Flickr/Creative Commons—Nicola
Flickr/Creative Commons—Nicola

By Gregory M. Lipper

Although the biggest abortion-related news last week came from the U.S. Supreme Court, a Missouri state senator (turned Attorney General candidate) took the prize for most bizarre.

Senator Kurt Schaefer—chairman of the Missouri Senate’s interim “Committee on the Sanctity of Life”—wrote a stern letter to the University of Missouri; he suggested that state law prohibited a Ph.D student from researching the effects of Missouri’s mandatory 72-hour waiting period for women who want to have an abortion. The law he cited provides, “It shall be unlawful for any public funds to be expended for the purpose of performing or assisting an abortion, not necessary to save the life of the mother, or for the purpose of encouraging or counseling a woman to have an abortion not necessary to save her life.”
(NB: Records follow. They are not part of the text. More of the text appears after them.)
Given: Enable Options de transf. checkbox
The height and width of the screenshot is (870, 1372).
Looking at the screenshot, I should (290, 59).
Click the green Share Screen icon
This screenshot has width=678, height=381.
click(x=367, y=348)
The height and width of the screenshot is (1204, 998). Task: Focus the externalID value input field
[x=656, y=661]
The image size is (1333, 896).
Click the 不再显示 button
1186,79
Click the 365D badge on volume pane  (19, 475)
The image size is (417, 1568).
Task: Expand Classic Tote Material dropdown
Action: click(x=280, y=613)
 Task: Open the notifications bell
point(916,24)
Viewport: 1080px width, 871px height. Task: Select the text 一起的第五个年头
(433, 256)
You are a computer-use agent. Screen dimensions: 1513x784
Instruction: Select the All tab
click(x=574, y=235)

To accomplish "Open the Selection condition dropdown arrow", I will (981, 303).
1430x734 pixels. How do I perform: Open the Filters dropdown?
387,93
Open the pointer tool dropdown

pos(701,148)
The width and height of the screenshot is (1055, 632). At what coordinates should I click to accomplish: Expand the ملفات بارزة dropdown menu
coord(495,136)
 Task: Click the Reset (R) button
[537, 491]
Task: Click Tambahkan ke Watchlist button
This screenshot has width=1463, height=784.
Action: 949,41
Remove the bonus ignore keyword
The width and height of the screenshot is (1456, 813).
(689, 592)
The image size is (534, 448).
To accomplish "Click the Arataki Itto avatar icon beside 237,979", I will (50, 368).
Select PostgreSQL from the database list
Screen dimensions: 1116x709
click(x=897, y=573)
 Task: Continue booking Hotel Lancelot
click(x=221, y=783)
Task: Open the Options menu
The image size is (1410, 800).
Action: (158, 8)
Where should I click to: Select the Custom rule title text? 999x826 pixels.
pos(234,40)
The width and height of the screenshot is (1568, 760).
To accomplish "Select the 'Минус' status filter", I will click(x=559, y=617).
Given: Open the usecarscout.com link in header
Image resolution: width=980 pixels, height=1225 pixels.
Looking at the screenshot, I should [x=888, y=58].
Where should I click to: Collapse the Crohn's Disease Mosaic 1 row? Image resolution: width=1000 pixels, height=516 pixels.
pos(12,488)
This farfetched attempt to censor academic research on the effects of government policy raises a pair of legal issues (and one psychological observation…).

First, Senator Schaefer’s interpretation of the statute is, to put it mildly, a stretch. The student isn’t going to be “performing or assisting an abortion”; she’s going to be studying abortion—more precisely, the 72 hours between when a woman seeks an abortion and is allowed to have an abortion.